* What needs to be done: Lines before the one containing "Task: Click the Nike swoosh logo" are excluded; reproduce that line and all lines after it in the entries below, exactly.

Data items
■ ■ ■ ■

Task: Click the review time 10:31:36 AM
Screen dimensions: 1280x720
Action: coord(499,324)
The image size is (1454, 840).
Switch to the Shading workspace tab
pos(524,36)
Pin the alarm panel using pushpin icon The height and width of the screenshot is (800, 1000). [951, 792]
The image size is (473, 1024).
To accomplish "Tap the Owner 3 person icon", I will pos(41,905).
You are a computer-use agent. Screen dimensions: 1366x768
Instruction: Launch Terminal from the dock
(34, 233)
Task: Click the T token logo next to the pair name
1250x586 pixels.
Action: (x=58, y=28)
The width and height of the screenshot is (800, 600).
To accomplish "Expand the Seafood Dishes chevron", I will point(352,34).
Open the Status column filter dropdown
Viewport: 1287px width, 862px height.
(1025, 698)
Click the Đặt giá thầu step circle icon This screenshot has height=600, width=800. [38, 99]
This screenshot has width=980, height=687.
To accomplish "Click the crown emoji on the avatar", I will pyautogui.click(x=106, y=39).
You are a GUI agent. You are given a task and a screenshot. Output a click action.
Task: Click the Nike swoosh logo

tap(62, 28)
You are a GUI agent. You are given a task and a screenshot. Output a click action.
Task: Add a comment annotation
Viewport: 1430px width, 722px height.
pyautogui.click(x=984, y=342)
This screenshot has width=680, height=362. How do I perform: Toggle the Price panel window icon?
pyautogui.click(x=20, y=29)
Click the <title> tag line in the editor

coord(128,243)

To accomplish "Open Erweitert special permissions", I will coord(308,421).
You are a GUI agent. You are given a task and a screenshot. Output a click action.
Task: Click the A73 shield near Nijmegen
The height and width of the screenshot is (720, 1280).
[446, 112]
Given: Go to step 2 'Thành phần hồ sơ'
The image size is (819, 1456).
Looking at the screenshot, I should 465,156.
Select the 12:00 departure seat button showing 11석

■ ■ ■ ■

* Response to the task:
Task: Click the Nike swoosh logo

tap(62, 28)
You are a GUI agent. You are given a task and a screenshot. Output a click action.
Task: Add a comment annotation
Viewport: 1430px width, 722px height.
pyautogui.click(x=984, y=342)
This screenshot has width=680, height=362. How do I perform: Toggle the Price panel window icon?
pyautogui.click(x=20, y=29)
Click the <title> tag line in the editor

coord(128,243)

To accomplish "Open Erweitert special permissions", I will coord(308,421).
You are a GUI agent. You are given a task and a screenshot. Output a click action.
Task: Click the A73 shield near Nijmegen
The height and width of the screenshot is (720, 1280).
[446, 112]
Given: Go to step 2 'Thành phần hồ sơ'
The image size is (819, 1456).
Looking at the screenshot, I should 465,156.
Select the 12:00 departure seat button showing 11석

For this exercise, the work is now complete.